STATED GOAL A ::
Answer these about the review, one line each:
(i) Which method was used to numerically analyze the grating structure?
(ii) What total effective efficiency is given when Fig.5 is described?
(iii) What range of incident angle does the reviewer want to see the response for?
STATED GOAL B ::
Repeat word for word everything in the review from "[1]. https://w" down to "works throughout history.".

A 1 × 2 Two-Dimensional Slanted Grating Based on Double-Layer Cylindrical Structure

Round 1

Reviewer 1 Report

The authors have presented a 2-dimensional double-layer dielectric grating. The structure has been numerically analyzed using the RCWA method and the geometry has been optimized using the SA optimization algorithm.  Overall I have found the paper interesting and well-written. However, I have the following suggestions/comments.

1. What does "1x2 two-dimensional" means in the title?

2. The introduction section can be improved specifically the first part where the applications of the diffraction gratings have been described. I would suggest adding a few more relevant applications/references such as optical absorbers for photodetection and sensing. Such as 

https://ieeexplore.ieee.org/abstract/document/6767108

https://www.mdpi.com/2076-3417/9/12/2528

https://link.springer.com/article/10.1007/s00339-019-3101-z 

3. By reading the paper, I could not understand why the grating was designed at 450 nm? and why not any other wavelength in VIS. This should be clarified. 

4. As mentioned while describing Fig.5, the total effective efficiency of the grating is 75%. It would be good for the reader to know what does total effective efficiency means. Does it mean the total efficiency of all refracted orders?

5. There is no mention of the material refractive index used in this study. It should be included. 

6. The designed grating structure is cylindrical. However, Fig.4 shows the fabrication process for rectangular grating. Why is it so? I would suggest including a few more relevant papers regarding the fabrication of pillar gratings. For example

[1]. https://www.mdpi.com/2076-3417/9/18/3812/htm  

7. The grating has been optimized and studied against all parameters except the incidence angle. It would be great to see the response for +-3 degrees of the incident angle.   

8. I would suggest modifying the following sentences. 

The production of slanted gratings has also been studied in a number of works throughout history.

INFORMATION PROVIDED ::
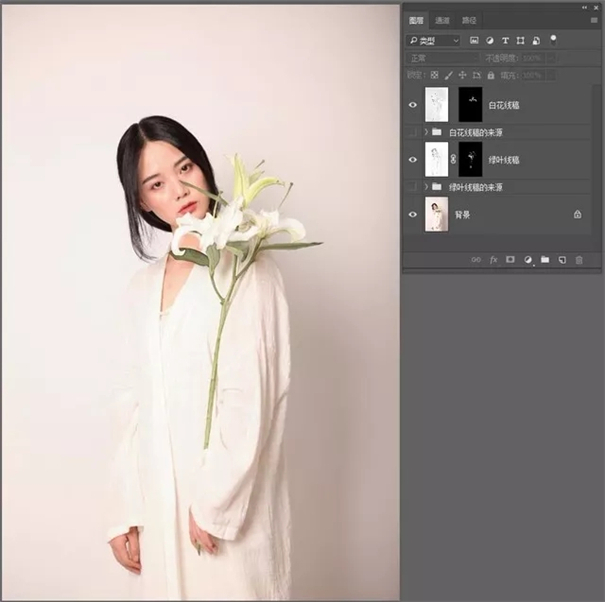Screen dimensions: 605x602
Task: Hide the 白花线稿 layer
Action: point(413,104)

TASK RESULT A ::
(i) The RCWA method.
(ii) 75%.
(iii) +-3 degrees.

TASK RESULT B ::
[1]. https://www.mdpi.com/2076-3417/9/18/3812/htm  

7. The grating has been optimized and studied against all parameters except the incidence angle. It would be great to see the response for +-3 degrees of the incident angle.   

8. I would suggest modifying the following sentences. 

The production of slanted gratings has also been studied in a number of works throughout history.